John Wesley em gravura da época |
Em 1744, João Wesley e nove dos seus colaboradores, todos
anglicanos, se reuniram para descobrir o propósito de Deus em levantar o
metodismo. Depois de muita oração, concluíram que Deus os chamava para “reformar
o país e, em particular, a Igreja e espalhar a santidade bíblica por toda
a terra”. A obra teria embasamento numa atualização e ampliação das grandes
doutrinas da Reforma de Lutero, buscando aplicar as boas novas à situação
social da época.
Segundo o historiador H. O. Wakeman, a Igreja da Inglaterra
começou a perder o seu vigor no tempo dos reis William. Em seu livro
Introduction Introdução à História da Igreja na Inglaterra, ele diz que
“quando os sinos dobraram em 1714 para saudar a entronização de William I,
eles anunciaram a morte dos seus altos ideais e vida vigorosa por mais de
meio século”. Outrora vigorosas, as denominações oriundas do puritanismo
(congregacionais, presbiterianas e batistas) foram enfraquecidas pela
imposição de uma única forma de culto. Esse enfraquecimento se intensificou com
o crescimento do socinianismo (unitarismo) no meio das igrejas. Em resumo,
o cristianismo inglês no século XVIII estava em profunda decadência,
carecendo de uma nova reforma. Foi nesse cenário que João Wesley reafirmou
os grandes princípios da Reforma Protestante do século XVI no seu ensino,
pregação e vivência, trazendo verdadeira renovação ao cristianismo
britânico.
A JUSTIFICAÇÃO PELA FÉ
Conhecida como a experiência do “coração quente”, a experiência
religiosa de João Wesley, acontecida em
Londres, na noite de 24 de maio de 1738, pode dar a ideia de apenas um momento
de forte emoção. Felizmente, ele deixou para a posteridade uma sucinta
autobiografia espiritual, na qual a descrição de sua experiência, longe de
limitar-se ao que ele sentiu, é uma análise racional, de surpreendente
densidade teológica.
No parágrafo 14 da autobiografia, Wesley esclarece os pontos
básicos da sua fé evangélica. Ele defende que fé, mais do que crença, é
confiança em Cristo e que o pecador arrependido que recebe o dom da fé é
perdoado de seus pecados. Afirma que a pessoa, tendo recebido o dom da fé e o
perdão dos pecados, muitas vezes recebe a certeza deste perdão em seu
próprio coração.
Ainda no gozo daquela paz com Deus que acompanha a certeza
do perdão e a adoção como filho, João Wesley começa a compartilhar sua nova fé
entre amigos, nas sociedades religiosas e, quando possível, nas igrejas.

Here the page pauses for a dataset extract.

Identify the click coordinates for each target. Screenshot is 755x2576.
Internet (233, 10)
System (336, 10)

Inesperadamente convidado por Jorge Whitefield, Wesley começa a proclamar
a boa nova a multidões ao ar livre. Um de seus textos favoritos para essas
pregações era: “Arrependeivos e crede no Evangelho”. Foi para pessoas no
estado espiritual de arrependimento que ele organizou as “sociedades”. Foi
para os arrependidos que ele criou as “Regras Gerais”:
(1) evitar o mal
e
(2) praticar o bem.
Aqueles que recebiam e testemunhavam sua fé pessoal em
Jesus eram encorajados ao crescimento na graça e à perfeição no amor.

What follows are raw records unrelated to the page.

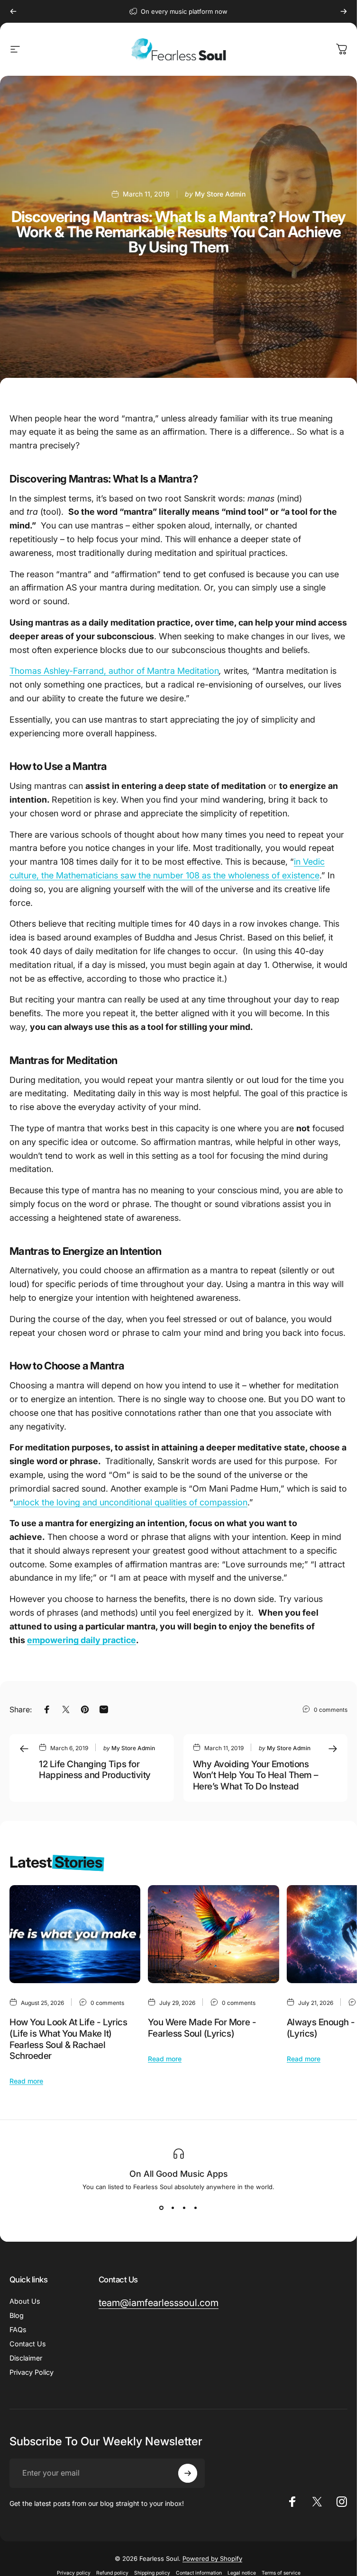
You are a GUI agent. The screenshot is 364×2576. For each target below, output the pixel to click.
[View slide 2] (173, 2207)
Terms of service (281, 2573)
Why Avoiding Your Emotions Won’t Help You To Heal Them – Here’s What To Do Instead (255, 1775)
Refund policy (112, 2573)
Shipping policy (152, 2573)
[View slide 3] (184, 2207)
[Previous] (13, 11)
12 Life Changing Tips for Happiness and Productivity (95, 1770)
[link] (158, 2303)
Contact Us (27, 2344)
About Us (24, 2301)
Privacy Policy (31, 2372)
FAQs (18, 2330)
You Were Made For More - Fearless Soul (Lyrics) (202, 2028)
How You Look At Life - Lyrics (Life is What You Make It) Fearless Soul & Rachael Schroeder (68, 2039)
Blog (16, 2315)
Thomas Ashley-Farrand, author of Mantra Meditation (114, 671)
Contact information (199, 2573)
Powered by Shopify (212, 2558)
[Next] (343, 11)
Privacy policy (74, 2573)
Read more (26, 2081)
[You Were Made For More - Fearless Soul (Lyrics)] (213, 1934)
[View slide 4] (195, 2207)
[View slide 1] (161, 2207)
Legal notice (242, 2573)
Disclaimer (25, 2358)
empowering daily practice (81, 1640)
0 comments (330, 1709)
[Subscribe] (187, 2473)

Wesley cria que o mandamento: “Sede vós perfeitos” (Mt 5.48) e o urgente
convite: “prossigamos até a perfeição” (Hb 6.1) tinham que ser levados a
sério. Para ele, a perfeição cristã era a perfeição em amor, e o amor é
sempre atuante. Por isso, não havia conflito nem distanciamento entre
a evangelização e a ação social, como freqüentemente acontece hoje. Wesley
se preocupava com a situação dos pobres. Ele estabeleceu um modesto fundo
de empréstimos para pessoas que desejassem começar uma empresa familiar ou
pagar uma dívida urgente. Para os doentes, fundou um ambulatório e compilou
um livro de remédios caseiros. Procurou também atacar as causas da pobreza.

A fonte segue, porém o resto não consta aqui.